TASK DIRECTIONS →
Retype the records below verbatim, from the line containing "Screen dimensions: 1242x907" through the line containing "Action: click(630, 762)", both included.

DATASET CONTENT →

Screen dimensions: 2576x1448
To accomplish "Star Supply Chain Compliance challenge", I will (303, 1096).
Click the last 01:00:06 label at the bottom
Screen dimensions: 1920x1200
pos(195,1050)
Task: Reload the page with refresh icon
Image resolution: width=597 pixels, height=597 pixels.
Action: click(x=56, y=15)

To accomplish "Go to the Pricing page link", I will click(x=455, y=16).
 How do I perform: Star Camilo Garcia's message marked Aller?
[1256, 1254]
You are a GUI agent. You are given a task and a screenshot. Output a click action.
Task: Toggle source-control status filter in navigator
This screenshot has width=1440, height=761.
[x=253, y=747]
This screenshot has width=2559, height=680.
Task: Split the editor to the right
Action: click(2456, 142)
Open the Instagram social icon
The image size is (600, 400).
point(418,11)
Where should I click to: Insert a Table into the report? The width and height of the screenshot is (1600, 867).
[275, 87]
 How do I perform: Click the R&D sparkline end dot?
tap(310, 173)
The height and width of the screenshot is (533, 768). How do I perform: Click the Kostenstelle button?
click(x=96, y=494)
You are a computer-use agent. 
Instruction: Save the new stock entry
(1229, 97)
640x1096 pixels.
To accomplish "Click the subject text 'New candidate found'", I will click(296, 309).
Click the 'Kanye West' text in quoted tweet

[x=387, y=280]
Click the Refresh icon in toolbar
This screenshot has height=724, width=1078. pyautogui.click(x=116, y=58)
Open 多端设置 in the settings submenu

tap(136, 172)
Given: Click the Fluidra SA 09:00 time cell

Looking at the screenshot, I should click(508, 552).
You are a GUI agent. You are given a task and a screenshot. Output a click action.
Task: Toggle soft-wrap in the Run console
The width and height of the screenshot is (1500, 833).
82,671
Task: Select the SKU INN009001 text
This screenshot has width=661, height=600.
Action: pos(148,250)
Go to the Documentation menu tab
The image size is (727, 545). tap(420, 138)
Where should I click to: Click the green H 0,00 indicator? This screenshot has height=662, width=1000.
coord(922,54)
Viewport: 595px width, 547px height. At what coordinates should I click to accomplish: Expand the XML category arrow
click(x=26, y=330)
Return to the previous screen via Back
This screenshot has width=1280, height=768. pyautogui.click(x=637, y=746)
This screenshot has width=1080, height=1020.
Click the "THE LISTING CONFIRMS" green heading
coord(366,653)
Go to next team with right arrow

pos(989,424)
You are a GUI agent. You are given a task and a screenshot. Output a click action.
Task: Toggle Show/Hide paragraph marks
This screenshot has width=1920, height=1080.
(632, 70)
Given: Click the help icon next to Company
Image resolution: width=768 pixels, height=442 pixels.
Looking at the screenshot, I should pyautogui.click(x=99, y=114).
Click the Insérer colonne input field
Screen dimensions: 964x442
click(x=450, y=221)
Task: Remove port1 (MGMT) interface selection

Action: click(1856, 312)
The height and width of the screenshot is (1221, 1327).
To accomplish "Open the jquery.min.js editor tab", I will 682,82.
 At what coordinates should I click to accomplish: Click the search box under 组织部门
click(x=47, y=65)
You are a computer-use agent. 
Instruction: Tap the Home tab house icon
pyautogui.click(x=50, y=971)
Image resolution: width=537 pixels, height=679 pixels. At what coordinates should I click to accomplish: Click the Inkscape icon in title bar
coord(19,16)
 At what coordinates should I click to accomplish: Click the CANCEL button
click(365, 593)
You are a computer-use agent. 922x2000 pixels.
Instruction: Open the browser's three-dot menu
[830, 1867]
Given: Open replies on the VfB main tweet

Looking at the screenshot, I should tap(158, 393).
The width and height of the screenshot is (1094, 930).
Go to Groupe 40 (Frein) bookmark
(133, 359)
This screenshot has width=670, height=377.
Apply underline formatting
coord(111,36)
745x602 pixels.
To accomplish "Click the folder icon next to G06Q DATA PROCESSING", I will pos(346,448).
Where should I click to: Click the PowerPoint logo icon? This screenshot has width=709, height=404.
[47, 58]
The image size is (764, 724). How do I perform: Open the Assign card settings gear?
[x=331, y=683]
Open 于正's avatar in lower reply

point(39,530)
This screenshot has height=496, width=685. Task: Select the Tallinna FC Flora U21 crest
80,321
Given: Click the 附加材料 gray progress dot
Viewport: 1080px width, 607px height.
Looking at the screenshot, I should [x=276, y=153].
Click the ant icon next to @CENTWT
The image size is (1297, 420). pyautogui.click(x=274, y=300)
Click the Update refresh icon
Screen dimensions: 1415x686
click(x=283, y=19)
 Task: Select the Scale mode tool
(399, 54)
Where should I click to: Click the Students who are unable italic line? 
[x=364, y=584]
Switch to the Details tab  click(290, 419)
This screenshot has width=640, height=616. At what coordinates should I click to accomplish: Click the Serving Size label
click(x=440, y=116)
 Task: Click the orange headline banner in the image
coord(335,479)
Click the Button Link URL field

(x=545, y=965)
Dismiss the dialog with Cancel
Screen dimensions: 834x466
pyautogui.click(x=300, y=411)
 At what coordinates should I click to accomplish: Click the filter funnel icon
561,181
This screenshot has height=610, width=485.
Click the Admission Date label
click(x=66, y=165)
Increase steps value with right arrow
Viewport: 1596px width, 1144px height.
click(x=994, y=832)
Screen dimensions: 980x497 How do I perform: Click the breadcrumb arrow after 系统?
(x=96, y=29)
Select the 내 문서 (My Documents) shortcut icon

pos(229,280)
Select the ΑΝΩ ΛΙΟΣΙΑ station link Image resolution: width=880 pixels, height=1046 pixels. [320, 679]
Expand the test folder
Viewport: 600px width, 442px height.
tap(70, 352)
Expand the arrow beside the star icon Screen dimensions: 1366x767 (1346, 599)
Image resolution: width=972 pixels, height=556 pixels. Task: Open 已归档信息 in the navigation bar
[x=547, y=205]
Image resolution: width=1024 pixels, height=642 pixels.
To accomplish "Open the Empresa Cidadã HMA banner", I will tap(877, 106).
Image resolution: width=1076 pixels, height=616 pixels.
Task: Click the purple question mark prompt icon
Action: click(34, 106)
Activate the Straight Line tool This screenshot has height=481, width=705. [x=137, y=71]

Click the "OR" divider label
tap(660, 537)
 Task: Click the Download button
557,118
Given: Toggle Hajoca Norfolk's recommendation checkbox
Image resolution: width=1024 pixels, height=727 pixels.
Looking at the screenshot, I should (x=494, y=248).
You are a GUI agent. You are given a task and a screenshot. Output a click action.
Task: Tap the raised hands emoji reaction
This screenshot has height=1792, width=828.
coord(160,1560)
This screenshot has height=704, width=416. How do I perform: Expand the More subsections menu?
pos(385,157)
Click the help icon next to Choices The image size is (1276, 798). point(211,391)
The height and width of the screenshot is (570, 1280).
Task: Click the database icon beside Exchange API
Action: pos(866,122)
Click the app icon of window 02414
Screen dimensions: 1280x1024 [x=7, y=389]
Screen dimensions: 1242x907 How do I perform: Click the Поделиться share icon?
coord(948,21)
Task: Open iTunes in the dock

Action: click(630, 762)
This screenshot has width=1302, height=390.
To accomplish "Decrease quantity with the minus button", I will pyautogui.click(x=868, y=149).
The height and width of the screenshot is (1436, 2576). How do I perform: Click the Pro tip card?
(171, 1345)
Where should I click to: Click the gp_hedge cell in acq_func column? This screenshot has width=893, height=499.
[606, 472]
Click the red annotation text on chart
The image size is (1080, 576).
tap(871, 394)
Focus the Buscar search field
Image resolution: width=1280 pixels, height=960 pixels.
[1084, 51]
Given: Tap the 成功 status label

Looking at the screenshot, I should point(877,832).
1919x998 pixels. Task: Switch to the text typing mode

OUTPUT OF THE TASK →
Screen dimensions: 1242x907 How do I perform: Click the Поделиться share icon?
coord(948,21)
Task: Open iTunes in the dock

Action: click(630, 762)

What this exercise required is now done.